Stored items:
::::::::::
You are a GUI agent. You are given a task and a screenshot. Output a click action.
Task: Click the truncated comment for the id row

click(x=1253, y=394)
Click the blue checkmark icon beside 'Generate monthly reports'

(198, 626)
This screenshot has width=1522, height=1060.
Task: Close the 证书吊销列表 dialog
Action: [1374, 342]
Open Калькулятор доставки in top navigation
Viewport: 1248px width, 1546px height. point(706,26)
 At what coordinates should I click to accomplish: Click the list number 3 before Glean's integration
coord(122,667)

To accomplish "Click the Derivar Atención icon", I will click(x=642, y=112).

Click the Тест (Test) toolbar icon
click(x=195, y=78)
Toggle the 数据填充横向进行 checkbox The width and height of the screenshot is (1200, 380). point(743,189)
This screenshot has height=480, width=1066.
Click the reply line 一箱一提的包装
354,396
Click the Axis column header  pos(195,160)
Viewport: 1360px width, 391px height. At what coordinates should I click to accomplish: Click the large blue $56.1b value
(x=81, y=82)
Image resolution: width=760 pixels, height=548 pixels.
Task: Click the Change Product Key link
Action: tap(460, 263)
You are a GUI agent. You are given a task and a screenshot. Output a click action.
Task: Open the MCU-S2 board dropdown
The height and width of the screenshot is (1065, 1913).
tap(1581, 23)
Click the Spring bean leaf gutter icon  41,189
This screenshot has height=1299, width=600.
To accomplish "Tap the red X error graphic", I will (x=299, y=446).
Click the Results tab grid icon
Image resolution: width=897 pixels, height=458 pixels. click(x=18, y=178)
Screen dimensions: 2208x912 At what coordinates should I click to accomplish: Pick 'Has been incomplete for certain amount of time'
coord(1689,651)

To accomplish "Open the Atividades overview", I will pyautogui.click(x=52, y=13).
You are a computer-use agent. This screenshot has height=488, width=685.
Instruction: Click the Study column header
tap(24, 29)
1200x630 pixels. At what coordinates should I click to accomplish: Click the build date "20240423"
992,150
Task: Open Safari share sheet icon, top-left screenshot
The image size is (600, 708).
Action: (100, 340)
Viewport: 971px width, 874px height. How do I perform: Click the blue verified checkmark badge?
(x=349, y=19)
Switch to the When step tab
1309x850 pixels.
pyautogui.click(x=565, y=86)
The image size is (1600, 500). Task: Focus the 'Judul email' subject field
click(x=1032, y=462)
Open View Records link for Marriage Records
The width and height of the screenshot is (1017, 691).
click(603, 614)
::::::::::
Would you write out the full set of records above without alteration?

You are a GUI agent. You are given a task and a screenshot. Output a click action.
Task: Click the truncated comment for the id row

click(x=1253, y=394)
Click the blue checkmark icon beside 'Generate monthly reports'

(198, 626)
This screenshot has width=1522, height=1060.
Task: Close the 证书吊销列表 dialog
Action: [1374, 342]
Open Калькулятор доставки in top navigation
Viewport: 1248px width, 1546px height. point(706,26)
 At what coordinates should I click to accomplish: Click the list number 3 before Glean's integration
coord(122,667)

To accomplish "Click the Derivar Atención icon", I will click(x=642, y=112).

Click the Тест (Test) toolbar icon
click(x=195, y=78)
Toggle the 数据填充横向进行 checkbox The width and height of the screenshot is (1200, 380). point(743,189)
This screenshot has height=480, width=1066.
Click the reply line 一箱一提的包装
354,396
Click the Axis column header  pos(195,160)
Viewport: 1360px width, 391px height. At what coordinates should I click to accomplish: Click the large blue $56.1b value
(x=81, y=82)
Image resolution: width=760 pixels, height=548 pixels.
Task: Click the Change Product Key link
Action: tap(460, 263)
You are a GUI agent. You are given a task and a screenshot. Output a click action.
Task: Open the MCU-S2 board dropdown
The height and width of the screenshot is (1065, 1913).
tap(1581, 23)
Click the Spring bean leaf gutter icon  41,189
This screenshot has height=1299, width=600.
To accomplish "Tap the red X error graphic", I will (x=299, y=446).
Click the Results tab grid icon
Image resolution: width=897 pixels, height=458 pixels. click(x=18, y=178)
Screen dimensions: 2208x912 At what coordinates should I click to accomplish: Pick 'Has been incomplete for certain amount of time'
coord(1689,651)

To accomplish "Open the Atividades overview", I will pyautogui.click(x=52, y=13).
You are a computer-use agent. This screenshot has height=488, width=685.
Instruction: Click the Study column header
tap(24, 29)
1200x630 pixels. At what coordinates should I click to accomplish: Click the build date "20240423"
992,150
Task: Open Safari share sheet icon, top-left screenshot
The image size is (600, 708).
Action: (100, 340)
Viewport: 971px width, 874px height. How do I perform: Click the blue verified checkmark badge?
(x=349, y=19)
Switch to the When step tab
1309x850 pixels.
pyautogui.click(x=565, y=86)
The image size is (1600, 500). Task: Focus the 'Judul email' subject field
click(x=1032, y=462)
Open View Records link for Marriage Records
The width and height of the screenshot is (1017, 691).
click(603, 614)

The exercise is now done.